43.  The power of the High Court to make a child a ward of court derives from its inherent jurisdiction. The effect is that the court assumes responsibility for the child and may make orders concerning any aspect of the child’s life. The child’s welfare must be the first consideration of the court.

44.  As soon as the originating summons was issued, the custody of the child vested in the court. From that moment, the parties to the proceedings, including the local authority, only had such power and authority over the child as was conferred by the court.

E.  Actions against the local authority for damages

45.  In England and Wales, there is no single tort which imposes liability to pay compensation for civil wrongs. Instead there are a series of separate torts, for example, trespass, conversion, conspiracy, negligence, defamation etc.

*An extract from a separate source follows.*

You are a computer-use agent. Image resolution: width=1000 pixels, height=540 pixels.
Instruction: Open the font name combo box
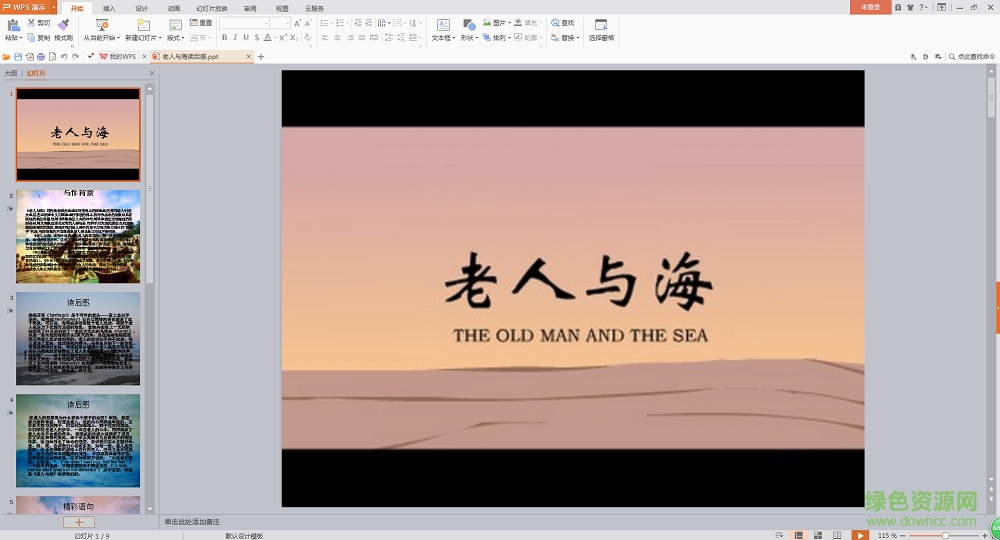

46.  Negligence arises in specific categories of situations. These categories are capable of being extended. There are three elements to the tort of negligence: a duty of care, breach of the duty of care and damage. The duty of care may be described as the concept which defines the categories of relationships in which the law may impose liability on a defendant in damages if he or she is shown to have acted carelessly. To show a duty of care, the claimant must show that the situation comes within an existing established category of cases where a duty of care has been held to exist. In novel situations, in order to show a duty of care, the claimant must satisfy a threefold test, establishing:

–  that damage to the claimant was foreseeable;

–  that the claimant was in an appropriate relationship of proximity to the defendant;

–  that it is fair, just and reasonable to impose liability on the defendant.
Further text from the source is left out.